- [PROVIDED INFORMATION]
_ _ _ _
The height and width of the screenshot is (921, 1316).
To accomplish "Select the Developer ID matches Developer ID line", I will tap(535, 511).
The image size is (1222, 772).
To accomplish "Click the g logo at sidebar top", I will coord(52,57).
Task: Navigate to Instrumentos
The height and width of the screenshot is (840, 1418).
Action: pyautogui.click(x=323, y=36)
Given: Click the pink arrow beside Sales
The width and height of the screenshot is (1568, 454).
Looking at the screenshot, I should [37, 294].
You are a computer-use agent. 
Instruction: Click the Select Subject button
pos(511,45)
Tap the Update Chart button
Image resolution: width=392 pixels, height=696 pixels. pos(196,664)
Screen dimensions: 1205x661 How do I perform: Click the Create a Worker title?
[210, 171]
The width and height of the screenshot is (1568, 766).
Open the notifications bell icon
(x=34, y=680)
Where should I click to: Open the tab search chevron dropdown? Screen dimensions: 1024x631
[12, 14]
_ _ _ _
Your task is to transcribe exactly the lines from the one with "Where should I" through the end of the data, both included, and nothing besides.

Where should I click to: Open the tab search chevron dropdown? Screen dimensions: 1024x631
[12, 14]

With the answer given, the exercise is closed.